Appearing on Monday's edition of WFLD's Good Morning Chicago, Rep. Mark Kirk joined Roskam in questioning the wisdom of the Obama administration's move. Watch (full video available here):
KIRK: Doing it this way gives an awful lot of power to the White House and key White House leaders who have never run a business. [...]
I don’t think the government is particularly good at doing anything. So we have one institution that’s run things horribly -- GM -- now being taken over by another institution -- the government -- that’s not particularly good at what it does.
Manzullo was just as adamant during his appearance on the same program Monday (and for the record, he voted in favor of the first auto bailout last December). Watch:
MANZULLO: The problem is when you asked for the government money in the first place -- that’s why I voted against the bailout -- these inevitable strings come by people who don’t understand free enterprise.
The overarching concern put forth by these Republicans -- that White House officials with no business knowledge are taking control of the auto industry -- is really a red herring.
The president and his team rejected the restructuring plans put forward by General Motors and Chrysler because they were not aggressive enough. As the New York Times David Sanger wrote, the paths proposed by the automakers were "once again far too modest, far too optimistic and far too late." These companies need structural and cultural reform as well as taxpayer money to survive. Without it, millions of jobs will be shed and the carmakers won't adjust to a changing climate. That can only happen with sound leadership coming from the top, something Wagoner was unable to provide. And if taxpayers are footing part of the bill, our representatives in government should have a direct say in how that money is being spent. As we learned the hard way with the TARP plan, handing over money without strings attached should not be an option.

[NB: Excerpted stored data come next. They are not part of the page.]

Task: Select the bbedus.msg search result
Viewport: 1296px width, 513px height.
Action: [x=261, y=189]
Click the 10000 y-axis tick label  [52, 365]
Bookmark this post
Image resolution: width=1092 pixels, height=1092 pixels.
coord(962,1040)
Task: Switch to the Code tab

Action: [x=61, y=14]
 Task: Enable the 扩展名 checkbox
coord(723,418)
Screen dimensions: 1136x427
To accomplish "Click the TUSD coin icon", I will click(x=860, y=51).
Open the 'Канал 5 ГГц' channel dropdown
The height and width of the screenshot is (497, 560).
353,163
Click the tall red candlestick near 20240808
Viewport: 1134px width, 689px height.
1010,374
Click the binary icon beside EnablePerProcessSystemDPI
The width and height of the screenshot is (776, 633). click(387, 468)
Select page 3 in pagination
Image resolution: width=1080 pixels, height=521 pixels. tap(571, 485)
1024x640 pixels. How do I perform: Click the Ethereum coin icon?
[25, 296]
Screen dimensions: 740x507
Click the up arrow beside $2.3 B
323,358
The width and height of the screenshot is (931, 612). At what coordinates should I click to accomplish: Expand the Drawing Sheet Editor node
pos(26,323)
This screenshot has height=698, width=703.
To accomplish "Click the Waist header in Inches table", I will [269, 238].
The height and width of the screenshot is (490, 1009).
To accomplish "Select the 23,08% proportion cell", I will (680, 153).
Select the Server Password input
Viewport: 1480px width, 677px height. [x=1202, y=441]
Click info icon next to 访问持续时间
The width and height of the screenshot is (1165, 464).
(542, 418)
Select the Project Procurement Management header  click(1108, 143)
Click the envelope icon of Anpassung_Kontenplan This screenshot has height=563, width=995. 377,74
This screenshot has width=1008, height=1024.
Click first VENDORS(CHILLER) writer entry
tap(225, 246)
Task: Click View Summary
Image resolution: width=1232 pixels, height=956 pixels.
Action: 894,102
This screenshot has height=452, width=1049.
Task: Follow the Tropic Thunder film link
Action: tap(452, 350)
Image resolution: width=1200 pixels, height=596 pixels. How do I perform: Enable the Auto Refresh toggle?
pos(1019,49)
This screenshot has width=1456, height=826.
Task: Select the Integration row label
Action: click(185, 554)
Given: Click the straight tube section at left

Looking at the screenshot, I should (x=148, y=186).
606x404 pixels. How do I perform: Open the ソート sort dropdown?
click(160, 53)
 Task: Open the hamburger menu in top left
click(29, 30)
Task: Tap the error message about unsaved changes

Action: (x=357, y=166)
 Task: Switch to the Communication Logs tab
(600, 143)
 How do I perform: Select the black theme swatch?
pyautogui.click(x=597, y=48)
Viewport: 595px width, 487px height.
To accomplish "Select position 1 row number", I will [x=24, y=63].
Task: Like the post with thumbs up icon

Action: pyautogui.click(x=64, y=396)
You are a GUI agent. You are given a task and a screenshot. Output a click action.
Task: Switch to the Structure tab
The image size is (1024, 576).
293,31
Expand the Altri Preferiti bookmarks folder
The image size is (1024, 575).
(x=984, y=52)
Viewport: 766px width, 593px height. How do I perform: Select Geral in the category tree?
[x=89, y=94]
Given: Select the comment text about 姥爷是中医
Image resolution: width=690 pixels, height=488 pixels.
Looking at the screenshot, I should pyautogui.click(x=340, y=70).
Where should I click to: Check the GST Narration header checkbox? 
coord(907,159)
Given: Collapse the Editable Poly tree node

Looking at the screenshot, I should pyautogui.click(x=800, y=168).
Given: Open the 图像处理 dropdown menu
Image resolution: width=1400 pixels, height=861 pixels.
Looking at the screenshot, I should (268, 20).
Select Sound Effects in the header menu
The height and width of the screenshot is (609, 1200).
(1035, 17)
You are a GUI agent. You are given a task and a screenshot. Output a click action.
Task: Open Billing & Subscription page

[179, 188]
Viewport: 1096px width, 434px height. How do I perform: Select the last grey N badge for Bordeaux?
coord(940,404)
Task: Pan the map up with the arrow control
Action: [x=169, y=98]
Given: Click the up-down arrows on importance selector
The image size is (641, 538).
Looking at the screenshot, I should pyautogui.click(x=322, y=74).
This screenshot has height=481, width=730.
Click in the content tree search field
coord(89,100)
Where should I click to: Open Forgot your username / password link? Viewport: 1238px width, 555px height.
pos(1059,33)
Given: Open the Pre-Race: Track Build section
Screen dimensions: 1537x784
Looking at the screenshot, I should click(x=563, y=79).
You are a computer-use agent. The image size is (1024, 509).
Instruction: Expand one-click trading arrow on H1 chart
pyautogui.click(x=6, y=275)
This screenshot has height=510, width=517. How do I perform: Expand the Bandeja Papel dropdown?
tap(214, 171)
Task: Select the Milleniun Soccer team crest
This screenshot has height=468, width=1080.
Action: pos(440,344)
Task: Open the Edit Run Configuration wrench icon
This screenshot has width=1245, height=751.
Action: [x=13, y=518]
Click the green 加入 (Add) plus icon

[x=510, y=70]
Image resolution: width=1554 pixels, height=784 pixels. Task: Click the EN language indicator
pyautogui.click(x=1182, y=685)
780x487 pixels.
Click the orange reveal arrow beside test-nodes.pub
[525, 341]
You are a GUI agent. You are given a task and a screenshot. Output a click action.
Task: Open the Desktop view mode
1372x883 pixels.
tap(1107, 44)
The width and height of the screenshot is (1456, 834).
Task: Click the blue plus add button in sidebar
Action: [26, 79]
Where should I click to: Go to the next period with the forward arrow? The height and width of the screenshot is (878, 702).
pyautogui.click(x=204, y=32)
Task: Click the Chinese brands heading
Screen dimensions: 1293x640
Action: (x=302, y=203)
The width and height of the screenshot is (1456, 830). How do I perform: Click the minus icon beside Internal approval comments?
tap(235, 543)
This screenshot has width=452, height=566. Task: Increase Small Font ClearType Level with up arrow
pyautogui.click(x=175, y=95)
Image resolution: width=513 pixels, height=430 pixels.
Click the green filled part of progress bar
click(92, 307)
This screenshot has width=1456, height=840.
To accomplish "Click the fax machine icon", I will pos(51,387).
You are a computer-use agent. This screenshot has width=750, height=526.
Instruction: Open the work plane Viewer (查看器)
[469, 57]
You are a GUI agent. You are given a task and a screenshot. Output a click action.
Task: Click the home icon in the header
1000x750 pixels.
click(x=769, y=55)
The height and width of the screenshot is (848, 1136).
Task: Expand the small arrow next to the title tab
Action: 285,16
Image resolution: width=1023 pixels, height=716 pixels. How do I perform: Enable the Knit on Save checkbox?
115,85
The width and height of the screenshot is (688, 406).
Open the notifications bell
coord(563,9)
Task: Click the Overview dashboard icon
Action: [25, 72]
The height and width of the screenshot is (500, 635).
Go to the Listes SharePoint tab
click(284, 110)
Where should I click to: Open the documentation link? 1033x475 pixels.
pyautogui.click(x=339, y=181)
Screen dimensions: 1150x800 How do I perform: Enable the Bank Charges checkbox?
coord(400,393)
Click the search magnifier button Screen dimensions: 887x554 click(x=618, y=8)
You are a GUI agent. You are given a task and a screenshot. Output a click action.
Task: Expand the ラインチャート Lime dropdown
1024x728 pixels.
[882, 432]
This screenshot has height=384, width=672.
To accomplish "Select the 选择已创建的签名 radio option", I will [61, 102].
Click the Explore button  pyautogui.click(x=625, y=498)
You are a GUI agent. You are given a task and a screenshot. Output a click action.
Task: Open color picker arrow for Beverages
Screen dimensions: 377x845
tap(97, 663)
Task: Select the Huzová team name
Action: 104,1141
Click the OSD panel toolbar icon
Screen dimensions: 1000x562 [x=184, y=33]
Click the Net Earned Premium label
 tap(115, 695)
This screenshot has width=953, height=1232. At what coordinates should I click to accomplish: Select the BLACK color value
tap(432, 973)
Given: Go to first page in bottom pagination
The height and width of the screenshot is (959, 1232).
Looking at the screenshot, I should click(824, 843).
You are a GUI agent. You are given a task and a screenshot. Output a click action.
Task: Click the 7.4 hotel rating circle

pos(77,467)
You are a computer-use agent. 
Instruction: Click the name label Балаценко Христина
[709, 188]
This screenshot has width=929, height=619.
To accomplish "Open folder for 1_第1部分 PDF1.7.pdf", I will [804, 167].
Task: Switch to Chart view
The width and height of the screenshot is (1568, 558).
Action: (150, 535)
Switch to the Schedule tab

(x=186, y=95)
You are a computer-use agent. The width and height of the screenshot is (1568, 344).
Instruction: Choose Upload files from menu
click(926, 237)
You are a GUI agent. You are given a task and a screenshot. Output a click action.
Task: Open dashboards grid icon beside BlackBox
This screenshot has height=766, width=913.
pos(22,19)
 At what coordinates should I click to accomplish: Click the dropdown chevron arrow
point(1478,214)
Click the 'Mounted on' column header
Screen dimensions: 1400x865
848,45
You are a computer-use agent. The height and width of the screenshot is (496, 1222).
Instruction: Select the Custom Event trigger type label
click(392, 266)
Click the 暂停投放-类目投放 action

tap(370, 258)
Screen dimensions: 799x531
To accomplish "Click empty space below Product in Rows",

The Obama administration will now work with GM and Chrysler to revise their plans -- with help and advice from the Treasury Department and the president's auto task force. Subjecting these insular companies to outside pressure will be healthy. And while the Republicans would like you to believe that this is a case of David Axelrod and Rahm Emanuel playing matchbox cars, the New Republic's Jonathan Cohn points out that Obama's team has done their homework:
For one thing, Obama and his advisors have done due dilgience. The task force immersed itself in every aspect of the auto industry, tapping outside consultants (including the well-respected Boston Consulting Group auto unit) and meeting one-on-one with major stakeholders. Obama and his advisers may not yet be experts in the auto industry, but they surely know more than almost anybody who was talking about this issue back in December in January.
While we should certainly question why such control wasn't imposed on the finance industry, which sucked up considerably more public money than Detroit, it's important to remember that a collapse of the auto industry would have devastating consequences. Just in Illinois, more than 80,000 jobs are directly tied to the auto industry and one estimate puts the total number of workers with direct links to car companies at more than three times that number. The status quo could cost the economy dearly.
Unfortunately, the Republican alternatives aren't satisfactory. Manzullo suggests dishing off $5,000 tax credits to any American buying a car or truck, a program which would cost $75 billion and wouldn't incentivize the purchase of more fuel-efficient cars, as Obama has proposed. Kirk wants to see the companies liquidated through bankruptcy without first splitting off the "bad" assets. The New York Times' Paul Krugman estimates such an approach could wipe out 1 million jobs and the Obama team has left that option off the table (while considering a "limited bankruptcy"). Roskam thinks busting union contracts will save the day, even though the UAW has already made cutbacks and is being pushed by the White House for even greater concessions. Also, his claim that the union "gave nothing away" in their last negotation with GM is plain false.
A reorganized, more efficient auto industry is good for America. But that transformation simply isn't going to take place at this juncture without government money and government direction.